Resurrecting an antibody against an alternative conformation of cytochrome c: the recombinant mAb 1D3

Cytochrome c can undergo reversible conformational changes under biologically-relevant conditions including oxidative post-translational modifications, interactions with phospholipids and electric fields. Revealing the existence and relevance of these alternative cytochrome c proteoforms at the cell and tissue level is challenging and has benefitted from immunochemical approaches. Indeed, a monoclonal antibody that recognizes a major alternative conformation of cytochrome c, 1D3, was previously developed and characterized. The alternative conformation involves the destabilization of the Ω-loops encompassing residues 70 to 85 and 40 to 57 and the displacement of the Met80 heme ligand. However, the 1D3 producing hybridoma was lost and several attempts to reproduce it failed. Thus, with the remaining amounts of mAb 1D3 we aimed to “resurrect” 1D3 by the generation of a recombinant version of it.
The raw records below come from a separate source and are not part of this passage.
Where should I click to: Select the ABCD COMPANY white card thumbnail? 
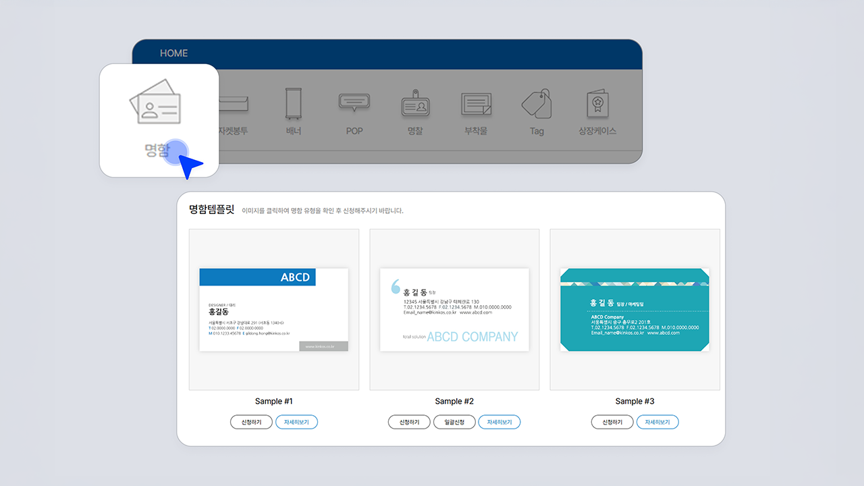[454, 309]
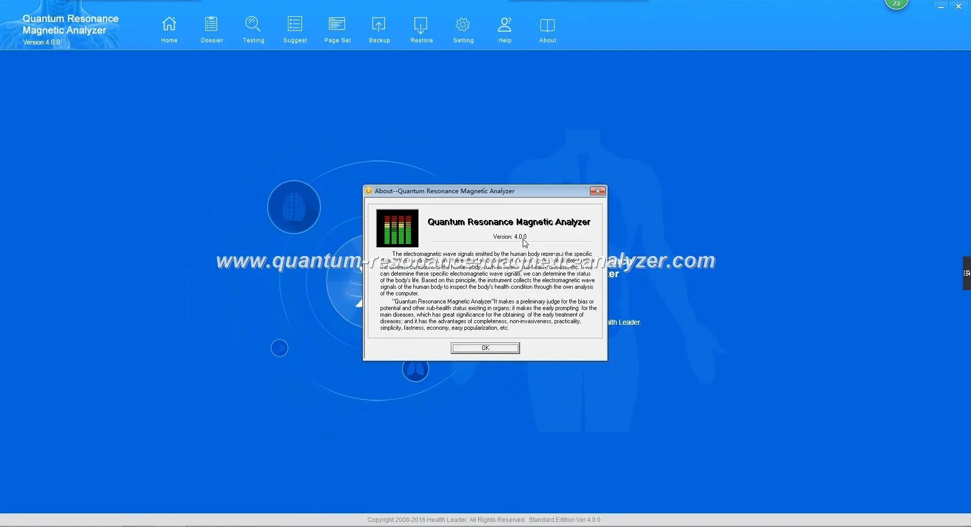
Task: Click the green 73 counter badge
Action: click(896, 4)
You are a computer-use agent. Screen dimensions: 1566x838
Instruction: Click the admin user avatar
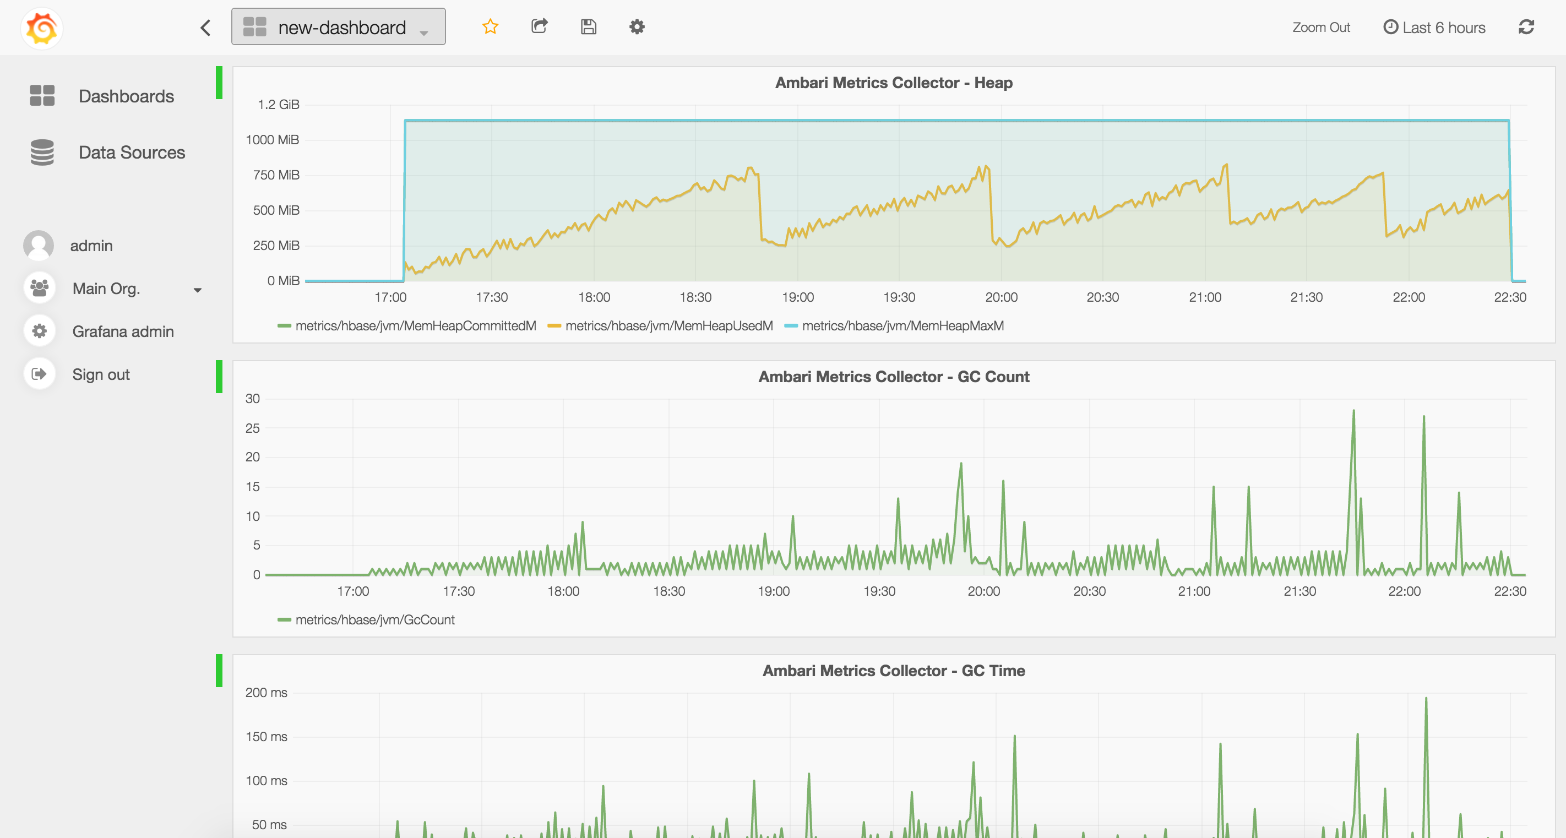[x=39, y=246]
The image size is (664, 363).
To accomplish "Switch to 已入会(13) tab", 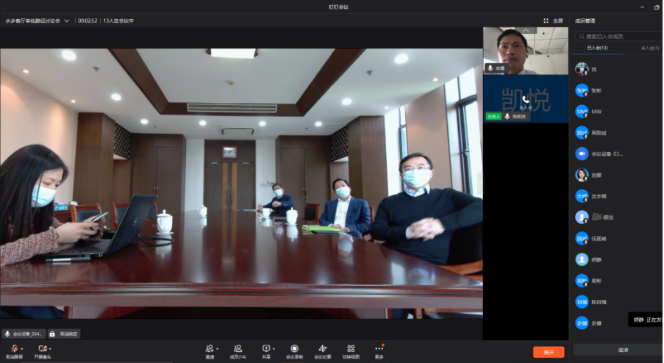I will point(597,47).
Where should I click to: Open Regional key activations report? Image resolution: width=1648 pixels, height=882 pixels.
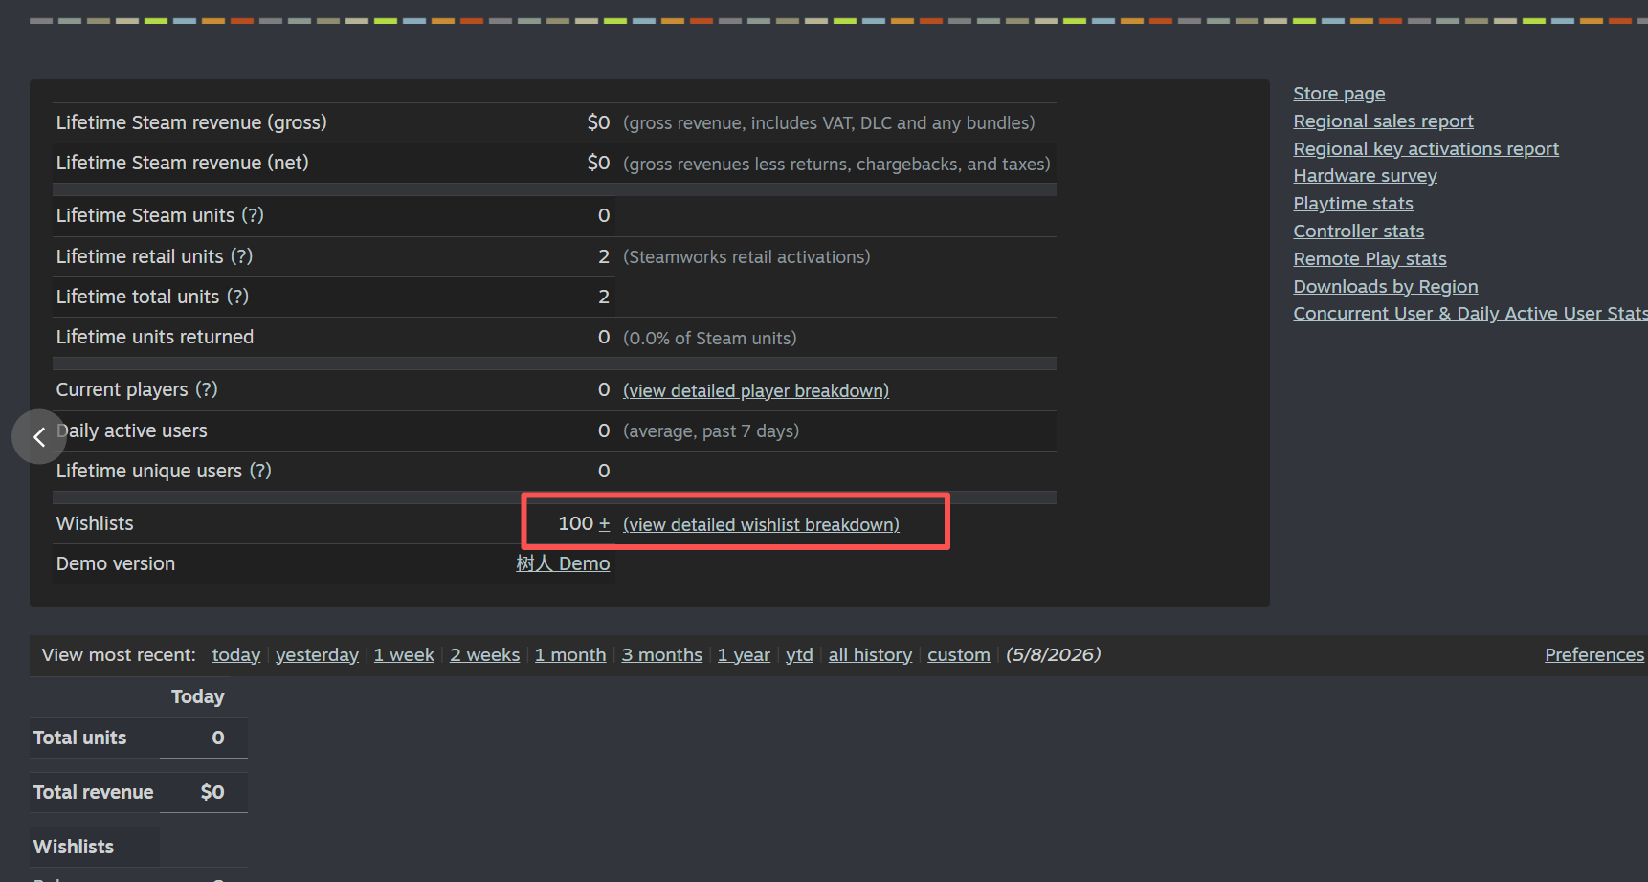tap(1426, 149)
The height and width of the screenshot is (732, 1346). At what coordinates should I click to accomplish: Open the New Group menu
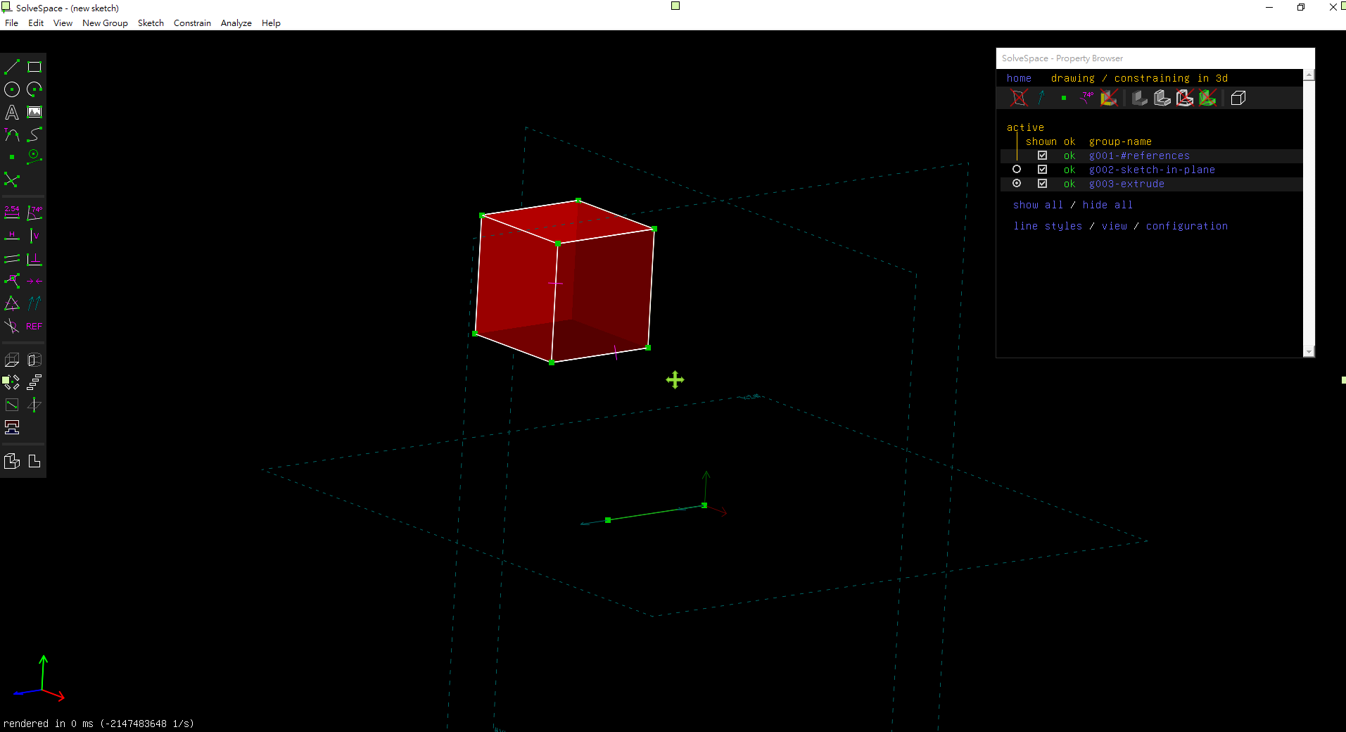tap(105, 23)
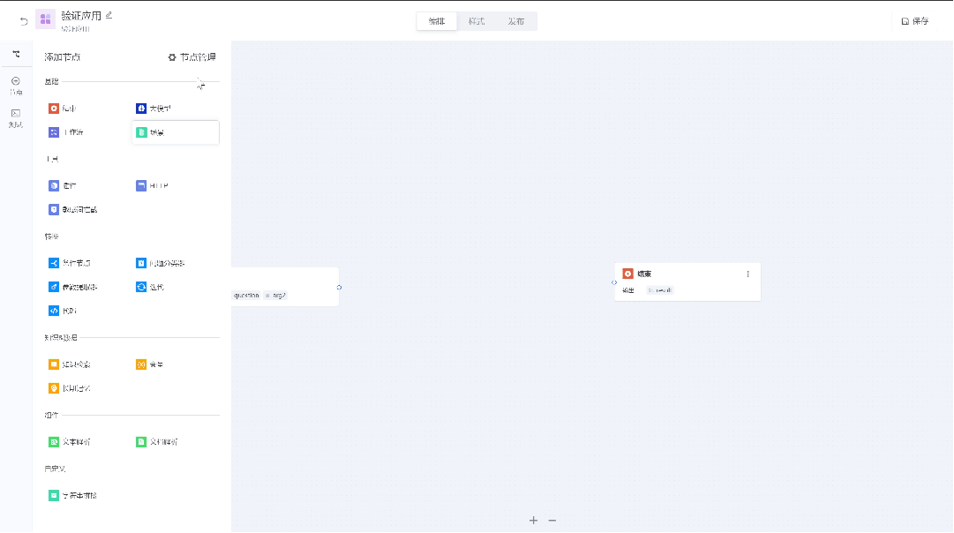Pick the 迭代 iteration node
Screen dimensions: 954x533
[150, 287]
We employed the Valens algorithm for proteomic sequencing of 1D3. Briefly, the antibody was digested with multiple proteases and analyzed via LC-MS/MS using multiple fragmentation modes. By combining de novo peptide sequencing and homology mapping, we were able to obtain full-length sequences for the heavy and light chains of 1D3. Gene fragments representing the predicted heavy and light chain variable domains were synthesized using gBLOCK technology (IDT Inc., http://www.idtdna.com/). These were cloned into the heavy and light chain frameworks, respectively, using standard molecular biology techniques. Expression of light and heavy chains of 1D3 and its molecular assembly in HEK293 and CHO cells resulted in a functional antibody as tested by competitive ELISA with, for example, nitrotyrosine-containing cytochrome c species (NO274Tyr-Cyt c), known to adopt an alternative conformation. The recombinant 1D3 has the same specificity and affinity as the “original” 1D3 and is being successfully applied to various cellular models; enhanced levels of the 1D3-detectable alternative conformation of cytochrome c and their nuclear translocation are observed under conditions of altered cell homeostasis.